Starting in 2005, a charity receiving a donated automobile and then selling it must report the sales price to the IRS and the donor. The donor's itemized charitable deduction will then be limited to that amount.
Further, the paperwork burden on charities that receive donated automobiles will increase significantly. Since the Community Foundation operates entirely with unpaid volunteers and has no employees who can handle this paperwork, we will be unable to accept donations of automobiles or similar non-cash assets that are now worth less than the donor's cost.

he Community Foundation has never accepted the donation of depreciated assets, especially automobiles. As reported by the California Attorney General, charities receive an average of less than a third of the money realized by selling donated automobiles; the used-car brokers receive two-thirds. Also, despite claims to the contrary, the Blue Book value of a donated automobile will often not be allowed by the IRS if the vehicle is sold for a lesser amount. (This also applies to other non-cash assets donated to charity.) Finally, because of tax fraud in some automobile donation programs, the IRS recently announced that claiming such a donation might trigger a tax audit.

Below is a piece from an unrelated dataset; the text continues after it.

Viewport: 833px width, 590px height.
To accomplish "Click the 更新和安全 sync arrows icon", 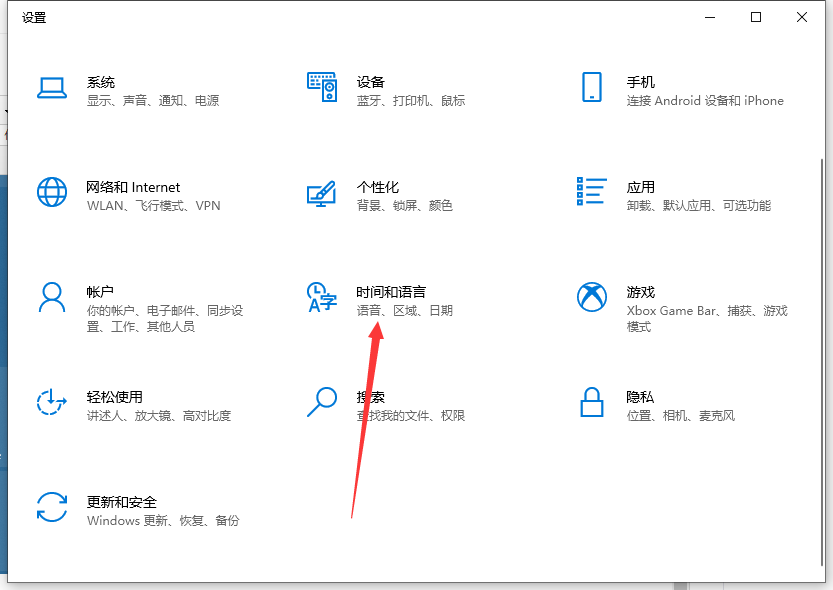I will (51, 507).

Remember, if you donate a stock that has risen in price since you bought it, you may itemize a donation based on the stock’s value at the time of the donation, even if you paid far less for it. (This places a special tax advantage on the donation of such stock. For details, see the excellent description presented by the Vanguard Group.) On the other hand, if you donate an automobile that is now worth less than what you paid when you bought it, you only get to itemize a donation based on the automobile’s value at the time of the donation, even if you paid far more for it. And the value of the automobile is usually determined by the IRS according to its actual sales price after the donation.

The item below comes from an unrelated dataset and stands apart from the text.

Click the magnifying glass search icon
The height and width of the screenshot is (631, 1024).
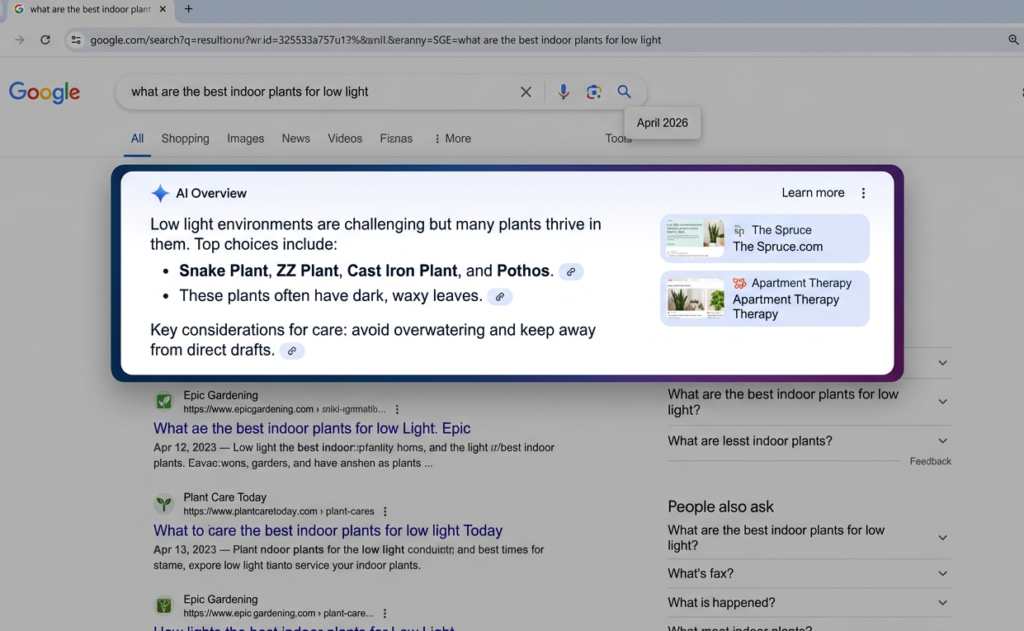click(624, 92)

  • If tax-avoidance is your primary motivation for donating a car, don’t! There are no taxes due on the sale of a car that is worth less than its cost. The taxes you save on other income will be less than the cash you could have realized by selling the car, even if you priced it low for a quick sale.
  • If benefiting a chosen charity is your primary motivation for donating a car, don’t! The charity will receive more if you sell the car cheaply and donate the net proceeds.

If you still think you might want to donate a car to charity, be careful. First read the section in IRS Publication 526 on donating cars, boats, and airplanes. Be aware of the following:

  • To qualify as an itemized deduction on your tax return, you must pass ownership of the car to the charity and not to a broker, agent, or service.
  • Various Blue Book price lists do not apply for determining the amount of an itemized deduction when donating a car that does not run.
  • When a charity sells a donated automobile, it must report the net proceeds to the IRS. The donor’s itemized deduction is limited to that amount.
  • If the donation of a car is disallowed as a deduction by the IRS, the IRS might assess extra penalties as if an abusive tax shelter had been claimed.